In the end I found myself comparing the FR-S to my time in a Ford Fiesta ST. The Scion is better around corners and would be better on the track. It’s also likely it will be more reliable over time because it’s not turbocharged like the Fiesta ST and should return better real-world fuel economy. But if you’re looking for something fun to drive around town, I urge you to go and test a Fiesta ST. Either way you’re going to have a blast.

One Comment to “Seat Time: 2014 Scion FR-S”

  1. Jonathan Says:

    Sean

    Excellent review of a fine new entry. Surprisingly here in the northeast I do see scion frs out in the winters weather.
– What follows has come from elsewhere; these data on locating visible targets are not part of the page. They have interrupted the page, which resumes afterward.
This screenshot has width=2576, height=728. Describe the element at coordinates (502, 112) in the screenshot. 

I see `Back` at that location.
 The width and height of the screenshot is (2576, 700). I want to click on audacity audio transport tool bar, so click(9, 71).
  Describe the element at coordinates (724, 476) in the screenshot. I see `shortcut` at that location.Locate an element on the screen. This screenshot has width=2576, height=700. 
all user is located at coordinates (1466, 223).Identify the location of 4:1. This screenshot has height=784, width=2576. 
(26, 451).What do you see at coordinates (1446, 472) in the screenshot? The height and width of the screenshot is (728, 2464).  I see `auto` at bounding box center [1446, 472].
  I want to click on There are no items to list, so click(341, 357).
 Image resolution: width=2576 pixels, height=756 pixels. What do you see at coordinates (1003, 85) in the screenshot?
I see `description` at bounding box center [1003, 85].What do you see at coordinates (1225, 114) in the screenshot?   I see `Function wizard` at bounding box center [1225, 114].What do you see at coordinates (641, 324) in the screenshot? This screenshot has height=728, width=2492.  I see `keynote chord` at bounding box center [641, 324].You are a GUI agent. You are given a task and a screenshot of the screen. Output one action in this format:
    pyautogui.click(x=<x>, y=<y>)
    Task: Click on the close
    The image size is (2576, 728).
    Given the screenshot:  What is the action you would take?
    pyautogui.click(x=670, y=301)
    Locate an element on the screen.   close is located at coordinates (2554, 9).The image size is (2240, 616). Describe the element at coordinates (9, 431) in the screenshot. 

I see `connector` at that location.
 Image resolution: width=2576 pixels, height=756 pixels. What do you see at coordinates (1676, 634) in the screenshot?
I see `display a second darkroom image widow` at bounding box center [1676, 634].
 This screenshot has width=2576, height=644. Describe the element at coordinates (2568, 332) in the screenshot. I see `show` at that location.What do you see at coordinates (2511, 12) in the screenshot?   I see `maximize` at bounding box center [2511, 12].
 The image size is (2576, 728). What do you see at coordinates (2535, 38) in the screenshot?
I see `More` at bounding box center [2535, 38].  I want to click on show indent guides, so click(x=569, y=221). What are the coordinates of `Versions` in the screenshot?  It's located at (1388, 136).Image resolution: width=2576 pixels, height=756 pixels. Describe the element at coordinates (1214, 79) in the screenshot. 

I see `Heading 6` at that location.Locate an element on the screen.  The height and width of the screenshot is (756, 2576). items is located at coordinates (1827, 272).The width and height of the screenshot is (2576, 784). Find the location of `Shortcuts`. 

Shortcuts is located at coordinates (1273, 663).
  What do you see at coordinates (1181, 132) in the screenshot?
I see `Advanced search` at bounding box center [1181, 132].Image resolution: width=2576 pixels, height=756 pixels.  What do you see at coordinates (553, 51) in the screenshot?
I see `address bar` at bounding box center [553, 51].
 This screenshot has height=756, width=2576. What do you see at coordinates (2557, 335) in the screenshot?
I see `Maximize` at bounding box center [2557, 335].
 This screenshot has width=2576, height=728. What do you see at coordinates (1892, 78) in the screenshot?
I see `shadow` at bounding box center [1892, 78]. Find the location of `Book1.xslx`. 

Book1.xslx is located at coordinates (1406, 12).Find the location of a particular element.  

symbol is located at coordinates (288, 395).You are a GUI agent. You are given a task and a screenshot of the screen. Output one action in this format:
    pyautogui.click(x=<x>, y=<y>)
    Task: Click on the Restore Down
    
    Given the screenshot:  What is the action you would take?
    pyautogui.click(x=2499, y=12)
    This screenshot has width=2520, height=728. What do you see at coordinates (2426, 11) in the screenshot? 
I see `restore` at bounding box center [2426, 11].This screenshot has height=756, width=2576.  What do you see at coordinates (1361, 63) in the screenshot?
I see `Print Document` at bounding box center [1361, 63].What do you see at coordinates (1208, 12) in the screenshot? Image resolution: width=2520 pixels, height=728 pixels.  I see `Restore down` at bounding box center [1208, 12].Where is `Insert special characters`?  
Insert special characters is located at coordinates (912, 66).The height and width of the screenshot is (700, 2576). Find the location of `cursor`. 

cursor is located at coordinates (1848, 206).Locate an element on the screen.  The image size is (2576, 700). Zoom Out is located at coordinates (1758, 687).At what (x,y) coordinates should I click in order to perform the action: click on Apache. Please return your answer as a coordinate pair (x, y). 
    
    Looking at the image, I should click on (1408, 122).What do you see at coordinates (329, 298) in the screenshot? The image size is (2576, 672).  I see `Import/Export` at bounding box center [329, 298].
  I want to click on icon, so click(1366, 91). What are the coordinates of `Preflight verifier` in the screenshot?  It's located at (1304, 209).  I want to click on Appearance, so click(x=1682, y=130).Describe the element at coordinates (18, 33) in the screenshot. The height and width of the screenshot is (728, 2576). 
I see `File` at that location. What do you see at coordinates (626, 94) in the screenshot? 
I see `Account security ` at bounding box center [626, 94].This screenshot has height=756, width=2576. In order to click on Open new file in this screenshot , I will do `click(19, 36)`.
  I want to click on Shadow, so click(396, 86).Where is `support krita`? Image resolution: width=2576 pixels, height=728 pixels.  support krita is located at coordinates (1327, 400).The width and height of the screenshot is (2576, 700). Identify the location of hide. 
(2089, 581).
    I personally think a dealer installed supercharger kit would do wonders for the car and the scion/suby dealers bottom line.

    The car needs more power and torque. At least as an option.

    Offering a dealer installed kit would avoid insurance escalation which tends to clobber sales.

    With the low volume of the present car that would be a death knell so as an dealer installed option it would be the best way to go.

    Either way your review was spot on. I look forward to each and every one you do.